These are ACTUAL violations of the constitution. Not your pretend violations. But whatever. Support the police. Never speak out against their behavior. I FULLY expect an excuse from you along the lines of “oh well they were just trying to keep the peace”. The riots were because our rights are violated by the police. To fix that, their only solution is to violate MORE rights?


----------



## otto105 (Aug 30, 2022)

Correll said:


> A rioter is a rioter. Lefty ones get treated with kid gloves and rightys get the book thrown at them. That is an injustice.
> 
> 
> YOu can deny if you want. People will notice and respond accordingly. You ready for that?


We're ready for everyone who entered the Capitol that day to face judgement of our laws.

Just as we are about criminal elements who committed violent acts at BLM protests (which include rightwing nuts).


----------



## Correll (Aug 30, 2022)

Marener said:


> Marener said:
> 
> 
> > No, it’s not a violation of rights to prosecute Jan 6th rioters. Its a nonsense claim.
> ...




Hundreds of riots with dozens killed? I  would hope there would be SOME of cops actually doing their jobs.

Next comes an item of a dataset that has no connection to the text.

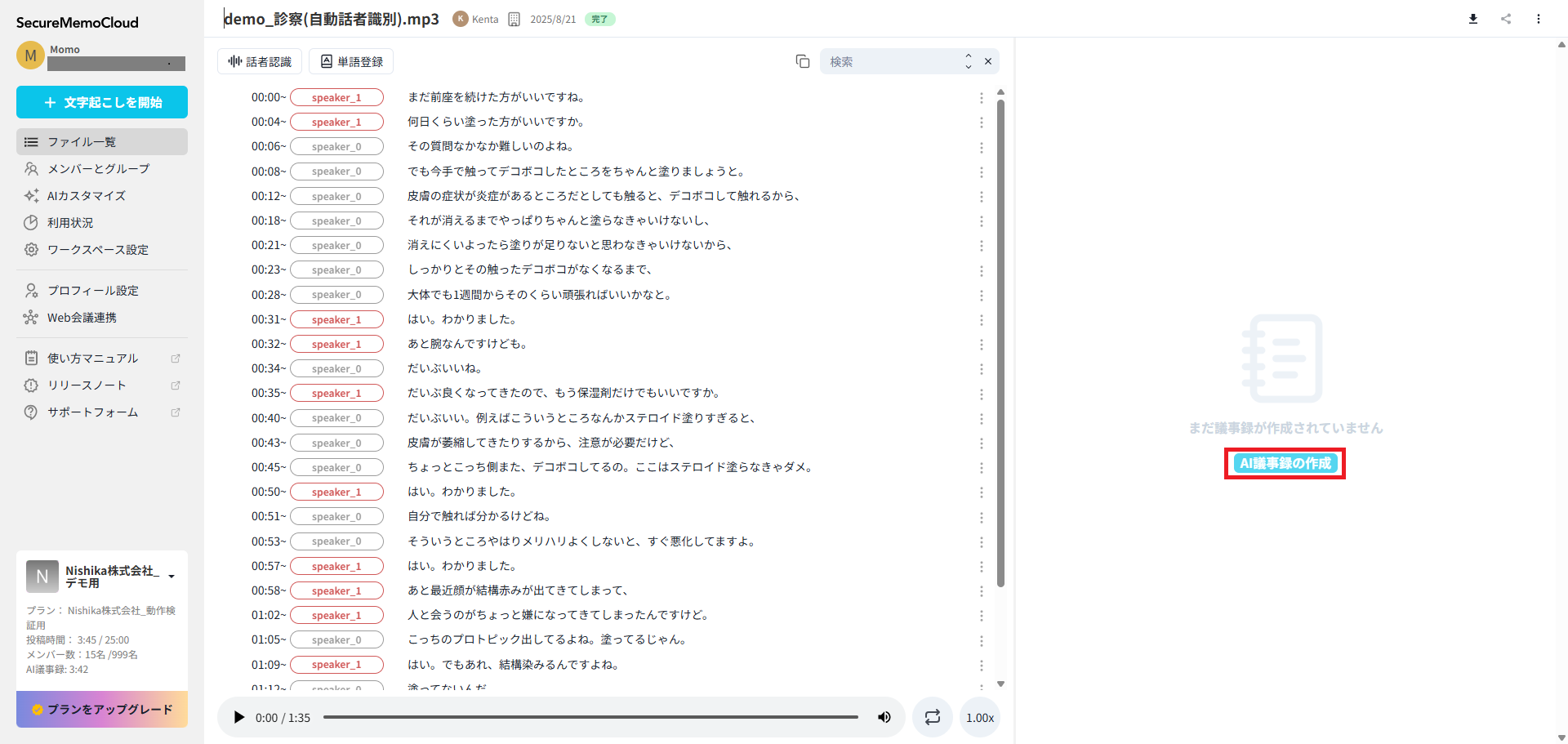Open the share icon at top right

1505,18
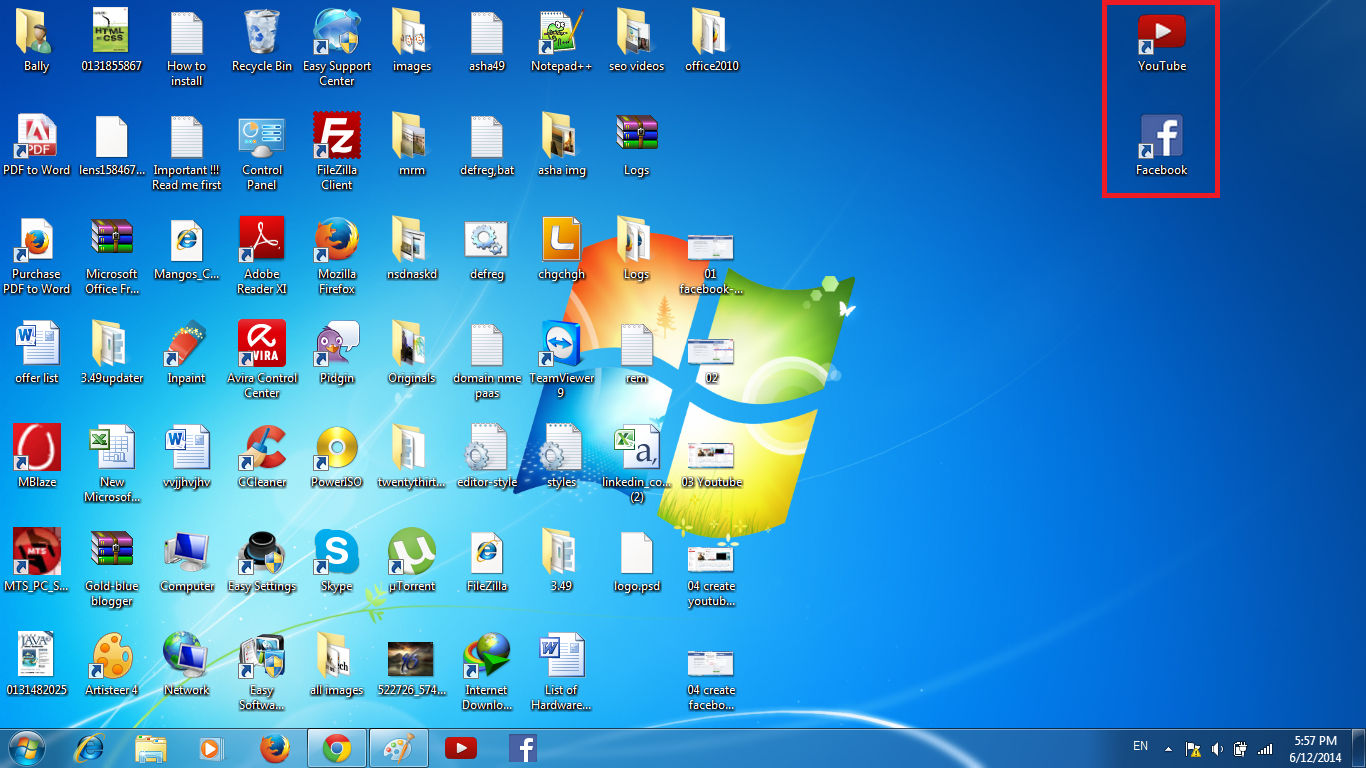Open Paint from the taskbar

Meanwhile, generally speaking, cops were ordered to stand down, or even support the rioters, I mean, peaceful protestors, and the very, very, very few right leaning riots from 1/6, are being targetted like they, oh, I don't know, killed dozens and did hundreds of millions in damages....


----------



## Marener (Aug 30, 2022)

Correll said:


> Hundreds of riots with dozens killed? I  would hope there would be SOME of cops actually doing their jobs.
> 
> 
> Meanwhile, generally speaking, cops were ordered to stand down, or even support the rioters, I mean, peaceful protestors, and the very, very, very few right leaning riots from 1/6, are being targetted like they, oh, I don't know, killed dozens and did hundreds of millions in damages....


Generally speaking you’re full of shit. There are episodes of cops being told to stand down. There’s FAR more episodes of cops going out and engaging in unconstitutional acts of violence in the name of law and order with essentially no oversight. The cities had to pay out many millions in damages for the cops behavior who face no actual consequences. 

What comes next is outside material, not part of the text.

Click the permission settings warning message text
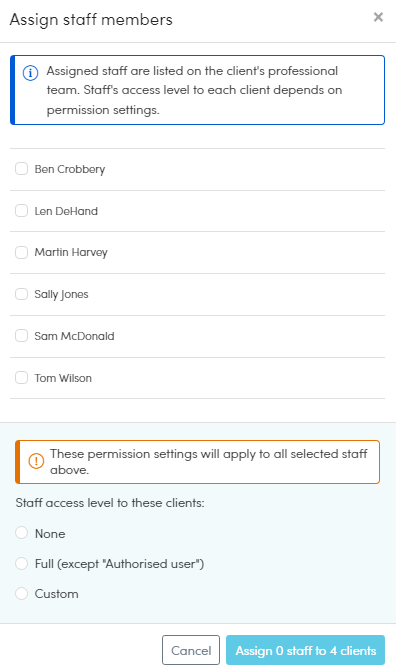Image resolution: width=396 pixels, height=672 pixels. click(209, 462)
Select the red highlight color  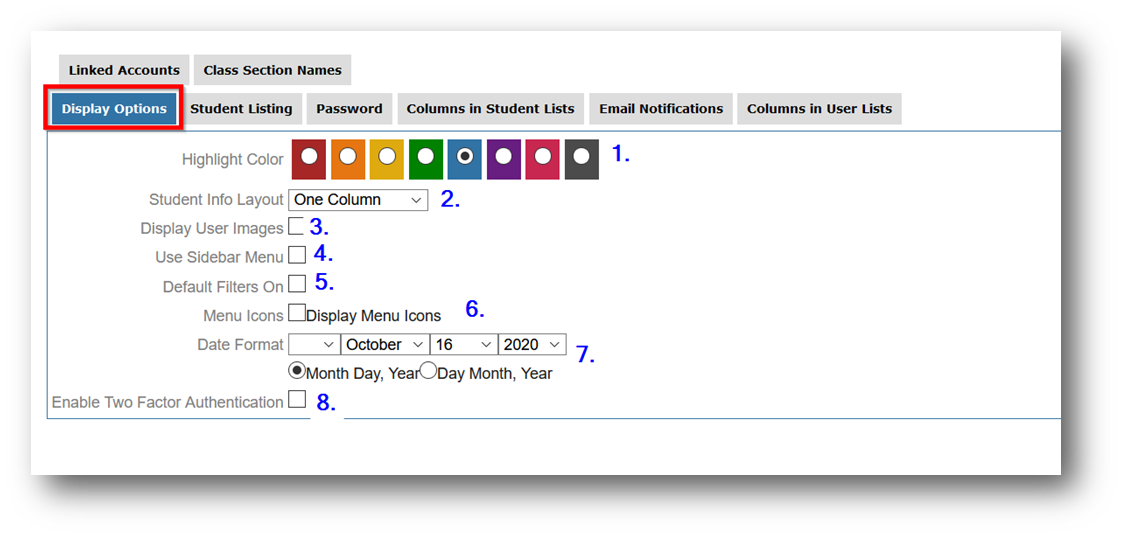tap(309, 157)
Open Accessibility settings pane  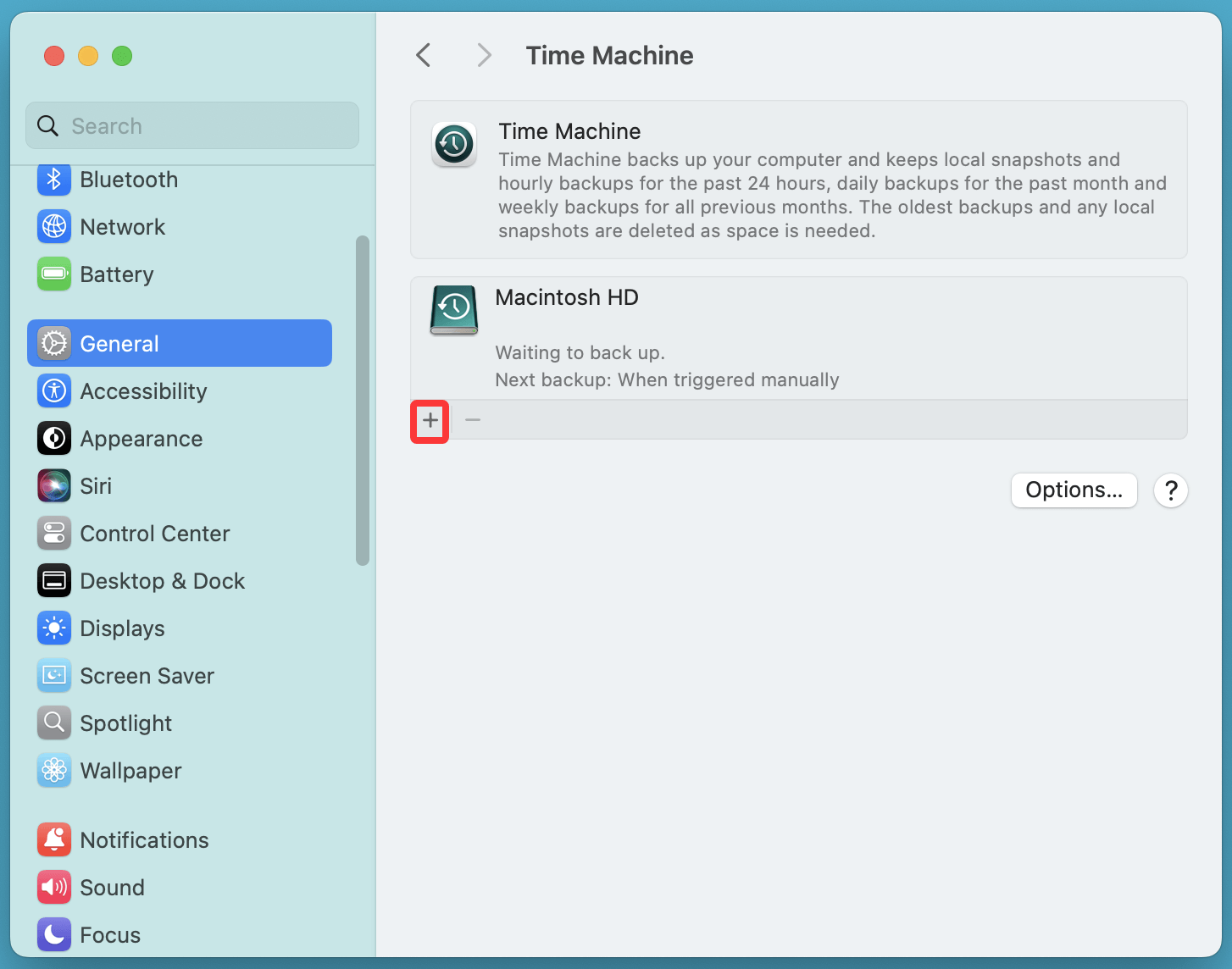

They have been prosecuting people who engaged in violence during the summer 2020 riots. You cited a misleading statistic about dropped charges bedside, unlike Jan 6th, people were arrested largely indiscriminately. 

Like I said, you should think outside your media bubble. Otherwise you’ll be misled.


----------



## Lastamender (Aug 30, 2022)

Marener said:


> Generally speaking you’re full of shit. There are episodes of cops being told to stand down. There’s FAR more episodes of cops going out and engaging in unconstitutional acts of violence in the name of law and order with essentially no oversight. The cities had to pay out many millions in damages for the cops behavior who face no actual consequences.
> 
> They have been prosecuting people who engaged in violence during the summer 2020 riots. You cited a misleading statistic about dropped charges bedside, unlike Jan 6th, people were arrested largely indiscriminately.
> 
> Like I said, you should think outside your media bubble. Otherwise you’ll be misled.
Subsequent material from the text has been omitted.